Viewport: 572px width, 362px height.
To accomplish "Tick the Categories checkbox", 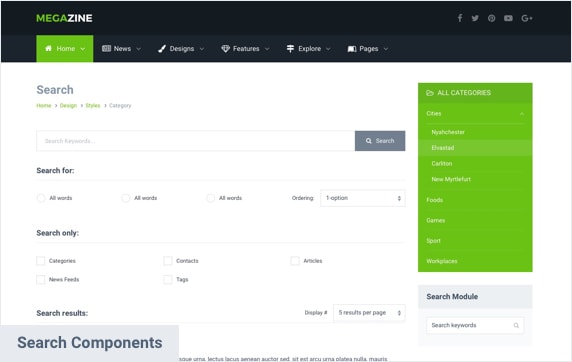I will click(40, 261).
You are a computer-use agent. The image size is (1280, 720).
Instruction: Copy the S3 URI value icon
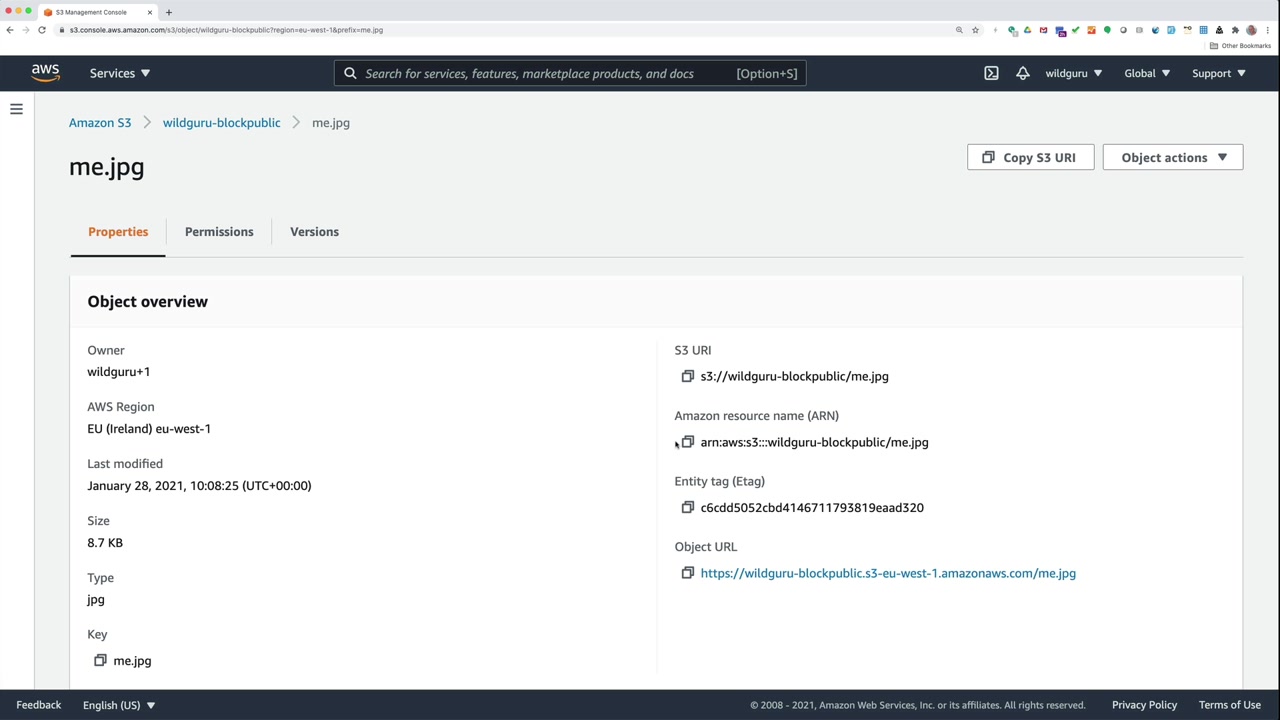coord(687,376)
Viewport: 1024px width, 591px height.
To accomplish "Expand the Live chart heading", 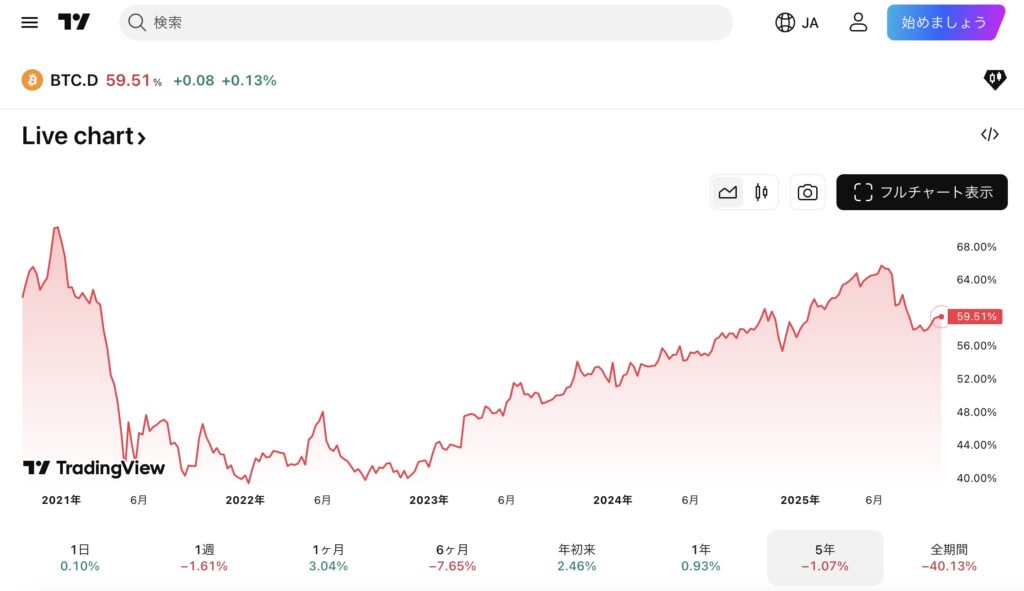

Your task — The expected output is an exact retyping of the lines from the line with "Viewport: 1024px width, 591px height." through the last line of the data, with both ends kept and the pictures dropped.

Response area —
Viewport: 1024px width, 591px height.
To accomplish "Expand the Live chart heading", 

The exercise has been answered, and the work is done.